In 1985, the Hollywood Boulevard Commercial and Entertainment District was added to the National Register of Historic Places, with the Musso & Frank building listed as a contributing property in the district. Aspects of the building cited in the register include its glass brick windows, flagstone wall, recessed entrance, neon sign, and intact interior.

==In popular culture==
Because of its status as an iconic Los Angeles restaurant, Musso and Frank has been featured in multiple films and television series including Ed Wood (1994), Ocean's Eleven (2001), Greenberg (2010), the Coen brothers' The Man Who Wasn't There (2001), Family Guy (1999–present), Mad Men (2007-2015), The Kominsky Method (2018–2021), Quentin Tarantino's Once Upon a Time in Hollywood (2019), the Amazon Prime Series Bosch (2020), Blonde (2022), and the FX series Better Things. The restaurant is featured in Visiting...with Huell Howser Episode 307.

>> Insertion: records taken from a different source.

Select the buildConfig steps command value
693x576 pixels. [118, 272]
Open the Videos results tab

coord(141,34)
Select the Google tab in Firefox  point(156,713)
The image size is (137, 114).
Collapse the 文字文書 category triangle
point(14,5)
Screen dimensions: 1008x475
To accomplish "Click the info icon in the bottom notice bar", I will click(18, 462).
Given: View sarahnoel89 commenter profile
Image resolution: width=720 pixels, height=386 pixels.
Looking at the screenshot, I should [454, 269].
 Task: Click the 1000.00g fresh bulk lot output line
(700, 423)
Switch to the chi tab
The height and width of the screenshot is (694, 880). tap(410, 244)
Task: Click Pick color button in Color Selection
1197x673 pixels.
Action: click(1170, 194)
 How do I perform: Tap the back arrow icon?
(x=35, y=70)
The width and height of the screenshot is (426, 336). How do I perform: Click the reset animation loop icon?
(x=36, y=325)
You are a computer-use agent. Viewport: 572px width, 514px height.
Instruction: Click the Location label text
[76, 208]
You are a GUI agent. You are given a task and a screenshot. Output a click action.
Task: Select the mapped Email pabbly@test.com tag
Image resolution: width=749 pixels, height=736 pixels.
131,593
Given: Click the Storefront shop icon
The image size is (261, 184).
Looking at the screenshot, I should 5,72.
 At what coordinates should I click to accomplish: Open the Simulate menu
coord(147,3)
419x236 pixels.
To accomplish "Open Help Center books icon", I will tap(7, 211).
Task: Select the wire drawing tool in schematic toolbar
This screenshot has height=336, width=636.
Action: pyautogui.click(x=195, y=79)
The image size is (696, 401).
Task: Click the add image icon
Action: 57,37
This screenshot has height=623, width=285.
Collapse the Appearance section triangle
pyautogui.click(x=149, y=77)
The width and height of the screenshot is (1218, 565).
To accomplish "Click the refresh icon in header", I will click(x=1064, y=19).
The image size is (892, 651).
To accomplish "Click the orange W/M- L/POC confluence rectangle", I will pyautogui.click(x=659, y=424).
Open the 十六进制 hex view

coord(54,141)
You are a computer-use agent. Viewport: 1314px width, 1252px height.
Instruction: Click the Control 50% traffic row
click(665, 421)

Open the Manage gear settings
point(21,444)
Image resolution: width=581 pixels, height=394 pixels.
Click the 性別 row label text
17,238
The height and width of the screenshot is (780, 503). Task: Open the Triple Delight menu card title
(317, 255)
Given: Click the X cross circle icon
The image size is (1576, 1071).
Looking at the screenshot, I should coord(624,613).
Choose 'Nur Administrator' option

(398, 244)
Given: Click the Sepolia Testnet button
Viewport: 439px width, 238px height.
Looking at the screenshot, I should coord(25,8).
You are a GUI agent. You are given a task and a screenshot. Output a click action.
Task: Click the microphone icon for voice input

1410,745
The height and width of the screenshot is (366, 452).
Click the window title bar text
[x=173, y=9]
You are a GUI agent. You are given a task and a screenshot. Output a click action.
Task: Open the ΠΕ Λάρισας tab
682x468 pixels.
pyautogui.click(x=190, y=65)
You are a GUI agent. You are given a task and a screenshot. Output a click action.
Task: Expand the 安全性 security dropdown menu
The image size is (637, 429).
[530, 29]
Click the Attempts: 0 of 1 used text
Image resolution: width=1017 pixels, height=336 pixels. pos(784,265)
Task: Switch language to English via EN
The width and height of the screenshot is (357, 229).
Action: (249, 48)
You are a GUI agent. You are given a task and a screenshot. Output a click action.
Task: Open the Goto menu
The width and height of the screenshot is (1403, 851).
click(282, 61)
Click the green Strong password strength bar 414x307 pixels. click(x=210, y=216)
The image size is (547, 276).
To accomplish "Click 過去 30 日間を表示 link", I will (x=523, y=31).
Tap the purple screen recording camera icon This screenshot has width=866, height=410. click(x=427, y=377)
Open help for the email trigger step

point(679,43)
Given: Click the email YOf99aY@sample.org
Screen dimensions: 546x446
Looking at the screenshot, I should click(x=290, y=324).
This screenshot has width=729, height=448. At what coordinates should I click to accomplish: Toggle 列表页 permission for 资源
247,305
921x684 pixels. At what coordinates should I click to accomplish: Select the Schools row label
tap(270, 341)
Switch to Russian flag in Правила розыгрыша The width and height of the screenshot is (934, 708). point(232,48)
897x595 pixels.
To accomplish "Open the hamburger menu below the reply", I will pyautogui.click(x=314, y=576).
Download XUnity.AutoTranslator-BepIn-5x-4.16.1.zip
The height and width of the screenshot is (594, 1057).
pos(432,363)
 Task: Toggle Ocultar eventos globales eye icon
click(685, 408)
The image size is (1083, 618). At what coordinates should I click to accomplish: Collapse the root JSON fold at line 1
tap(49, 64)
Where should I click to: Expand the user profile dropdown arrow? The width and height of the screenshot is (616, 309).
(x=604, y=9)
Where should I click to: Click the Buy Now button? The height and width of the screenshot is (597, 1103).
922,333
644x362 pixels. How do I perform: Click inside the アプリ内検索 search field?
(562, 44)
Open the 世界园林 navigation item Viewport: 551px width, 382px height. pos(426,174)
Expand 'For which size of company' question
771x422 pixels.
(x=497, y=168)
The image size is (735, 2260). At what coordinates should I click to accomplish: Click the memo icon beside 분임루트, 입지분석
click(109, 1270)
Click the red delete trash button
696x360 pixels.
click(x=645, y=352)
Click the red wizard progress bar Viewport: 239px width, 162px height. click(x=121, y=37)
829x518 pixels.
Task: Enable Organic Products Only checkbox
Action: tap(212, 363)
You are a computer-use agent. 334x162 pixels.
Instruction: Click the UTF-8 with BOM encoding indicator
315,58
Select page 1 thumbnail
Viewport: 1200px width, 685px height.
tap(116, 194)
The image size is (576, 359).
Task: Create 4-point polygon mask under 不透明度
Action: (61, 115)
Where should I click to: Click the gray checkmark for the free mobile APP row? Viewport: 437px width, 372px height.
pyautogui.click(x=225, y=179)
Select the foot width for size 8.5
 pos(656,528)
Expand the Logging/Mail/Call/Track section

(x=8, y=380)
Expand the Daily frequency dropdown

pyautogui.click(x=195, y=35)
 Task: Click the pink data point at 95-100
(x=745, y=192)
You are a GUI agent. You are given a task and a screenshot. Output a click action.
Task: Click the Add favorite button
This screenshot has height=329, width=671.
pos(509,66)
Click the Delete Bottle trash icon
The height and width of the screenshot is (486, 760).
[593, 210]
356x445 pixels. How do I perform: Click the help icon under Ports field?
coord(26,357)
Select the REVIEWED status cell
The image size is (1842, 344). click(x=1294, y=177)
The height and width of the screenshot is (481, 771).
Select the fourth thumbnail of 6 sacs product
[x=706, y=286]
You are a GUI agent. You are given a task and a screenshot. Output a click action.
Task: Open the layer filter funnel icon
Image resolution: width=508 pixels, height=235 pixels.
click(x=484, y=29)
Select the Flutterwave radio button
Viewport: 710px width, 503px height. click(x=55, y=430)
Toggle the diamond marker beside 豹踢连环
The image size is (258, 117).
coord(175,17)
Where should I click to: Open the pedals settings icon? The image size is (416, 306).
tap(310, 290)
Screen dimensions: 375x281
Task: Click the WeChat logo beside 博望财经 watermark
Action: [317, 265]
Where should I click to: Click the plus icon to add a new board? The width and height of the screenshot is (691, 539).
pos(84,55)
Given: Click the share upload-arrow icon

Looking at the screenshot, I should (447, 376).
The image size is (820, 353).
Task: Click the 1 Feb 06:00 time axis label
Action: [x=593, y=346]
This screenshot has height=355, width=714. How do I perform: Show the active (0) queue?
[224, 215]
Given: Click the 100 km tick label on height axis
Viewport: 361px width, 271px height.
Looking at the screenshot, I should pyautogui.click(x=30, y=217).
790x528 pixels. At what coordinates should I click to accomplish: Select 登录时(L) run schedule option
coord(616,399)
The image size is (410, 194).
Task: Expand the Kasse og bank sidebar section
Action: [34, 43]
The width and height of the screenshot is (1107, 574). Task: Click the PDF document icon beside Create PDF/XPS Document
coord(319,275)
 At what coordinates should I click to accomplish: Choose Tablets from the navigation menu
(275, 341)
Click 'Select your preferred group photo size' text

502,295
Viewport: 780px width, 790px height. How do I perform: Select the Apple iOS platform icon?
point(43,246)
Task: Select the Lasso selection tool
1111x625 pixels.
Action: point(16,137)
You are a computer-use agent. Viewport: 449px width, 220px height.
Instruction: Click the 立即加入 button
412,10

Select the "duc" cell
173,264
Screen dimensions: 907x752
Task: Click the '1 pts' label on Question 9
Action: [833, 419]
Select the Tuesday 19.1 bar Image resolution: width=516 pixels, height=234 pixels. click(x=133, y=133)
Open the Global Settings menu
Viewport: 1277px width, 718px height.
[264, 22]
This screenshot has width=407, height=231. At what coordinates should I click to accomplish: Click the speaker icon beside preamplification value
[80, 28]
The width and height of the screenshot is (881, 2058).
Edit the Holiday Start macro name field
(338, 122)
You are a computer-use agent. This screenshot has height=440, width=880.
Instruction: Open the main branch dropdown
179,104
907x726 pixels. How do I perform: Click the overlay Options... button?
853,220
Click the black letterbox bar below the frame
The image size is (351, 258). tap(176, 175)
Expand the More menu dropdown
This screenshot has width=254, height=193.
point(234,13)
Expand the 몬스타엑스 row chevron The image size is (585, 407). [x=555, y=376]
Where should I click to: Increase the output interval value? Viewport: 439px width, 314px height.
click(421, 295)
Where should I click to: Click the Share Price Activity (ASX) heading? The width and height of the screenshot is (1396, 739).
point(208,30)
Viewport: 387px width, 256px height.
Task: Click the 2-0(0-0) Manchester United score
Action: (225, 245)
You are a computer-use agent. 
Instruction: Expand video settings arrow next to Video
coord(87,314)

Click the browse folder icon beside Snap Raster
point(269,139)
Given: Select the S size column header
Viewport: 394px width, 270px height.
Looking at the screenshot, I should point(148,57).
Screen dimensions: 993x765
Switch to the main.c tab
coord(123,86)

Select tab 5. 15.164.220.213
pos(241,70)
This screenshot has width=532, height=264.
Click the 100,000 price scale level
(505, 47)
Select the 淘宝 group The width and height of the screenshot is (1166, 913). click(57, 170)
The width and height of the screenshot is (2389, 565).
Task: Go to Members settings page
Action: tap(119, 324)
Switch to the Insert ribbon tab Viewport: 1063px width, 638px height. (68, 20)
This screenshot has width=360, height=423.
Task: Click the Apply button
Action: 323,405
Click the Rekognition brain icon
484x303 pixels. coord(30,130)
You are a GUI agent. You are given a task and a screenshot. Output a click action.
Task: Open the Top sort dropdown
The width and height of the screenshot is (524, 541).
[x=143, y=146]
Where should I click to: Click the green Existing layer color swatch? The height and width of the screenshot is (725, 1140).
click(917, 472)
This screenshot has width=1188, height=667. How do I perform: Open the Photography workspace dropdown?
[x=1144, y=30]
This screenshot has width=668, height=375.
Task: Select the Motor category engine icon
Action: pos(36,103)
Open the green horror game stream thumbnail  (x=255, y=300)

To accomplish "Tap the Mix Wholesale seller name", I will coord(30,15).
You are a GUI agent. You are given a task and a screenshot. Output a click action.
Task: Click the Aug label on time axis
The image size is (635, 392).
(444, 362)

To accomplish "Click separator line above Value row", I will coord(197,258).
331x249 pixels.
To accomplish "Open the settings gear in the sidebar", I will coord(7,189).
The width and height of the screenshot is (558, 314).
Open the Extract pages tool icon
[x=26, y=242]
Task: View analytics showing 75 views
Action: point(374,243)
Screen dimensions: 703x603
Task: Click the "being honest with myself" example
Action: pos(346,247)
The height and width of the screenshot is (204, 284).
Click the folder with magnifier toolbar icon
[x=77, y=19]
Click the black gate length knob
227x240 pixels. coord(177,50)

The restaurant is mentioned in the novels The Day of the Locust (1939), Paul Cain's Fast One (1933), What Makes Sammy Run? (1941), The Seven Husbands of Evelyn Hugo (2017), and The Law of Innocence by Michael Connelly, and by Taylor Swift in her 2025 song "Elizabeth Taylor".

Musso & Frank is listed as one of the "1,000 Places to See Before You Die" in the travel book of the same name by Patricia Schultz.